** Opening Material for this exercise block **

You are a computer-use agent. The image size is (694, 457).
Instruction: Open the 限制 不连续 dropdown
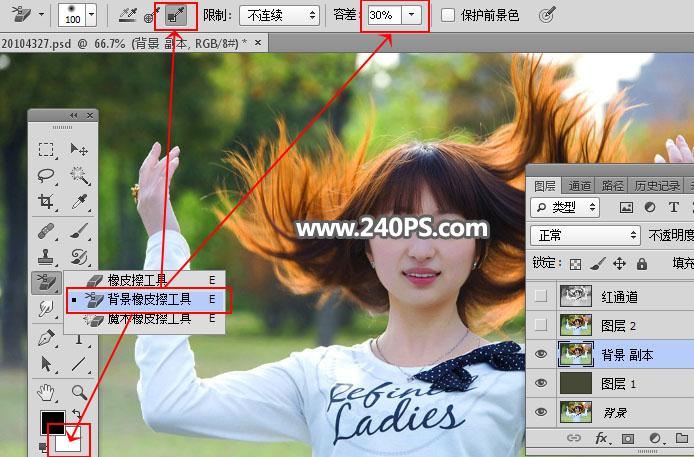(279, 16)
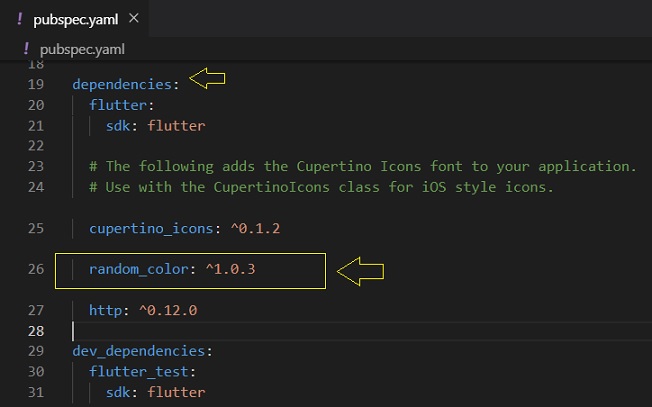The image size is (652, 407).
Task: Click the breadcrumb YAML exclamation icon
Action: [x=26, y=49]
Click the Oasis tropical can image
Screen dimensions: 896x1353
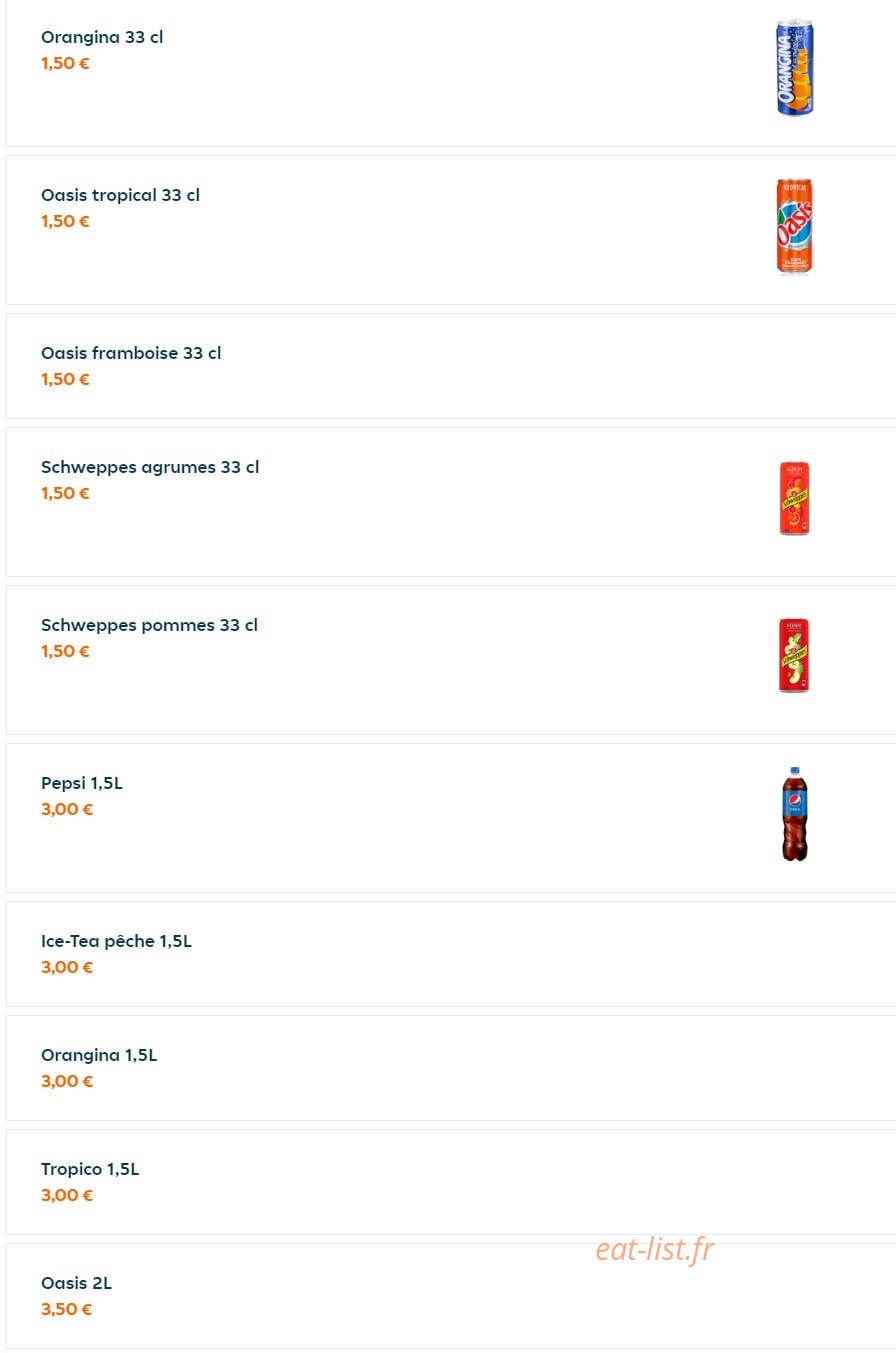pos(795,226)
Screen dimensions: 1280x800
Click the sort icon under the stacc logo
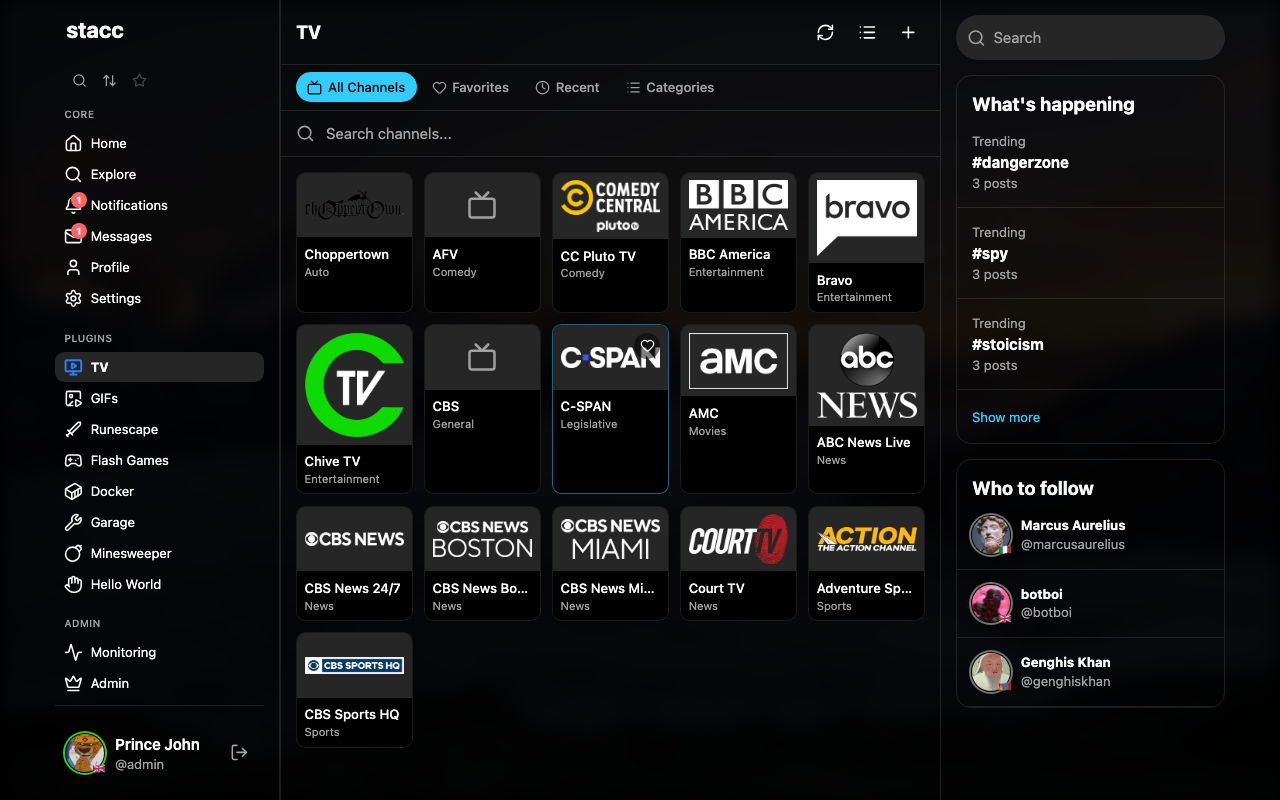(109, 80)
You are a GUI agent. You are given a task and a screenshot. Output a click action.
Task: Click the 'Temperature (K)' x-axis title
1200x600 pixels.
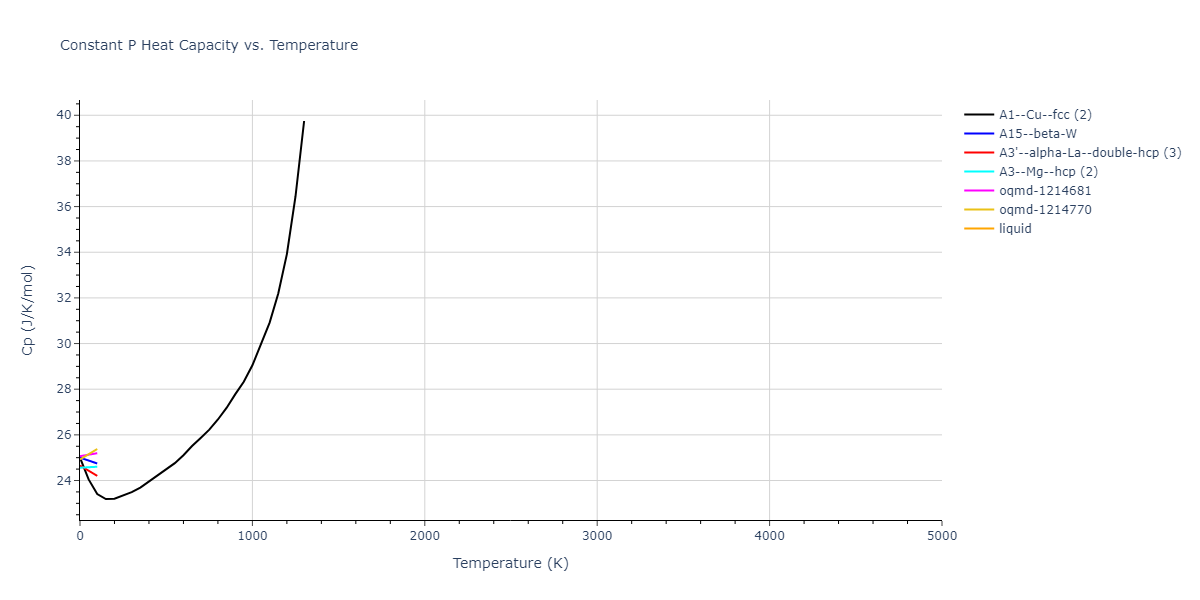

** Closing Material for this exercise block **

In the lines above, spot each one that contains the word "agent" and copy it.

You are a computer-use agent. The image size is (694, 457).
You are a GUI agent. You are given a task and a screenshot. Output a click action.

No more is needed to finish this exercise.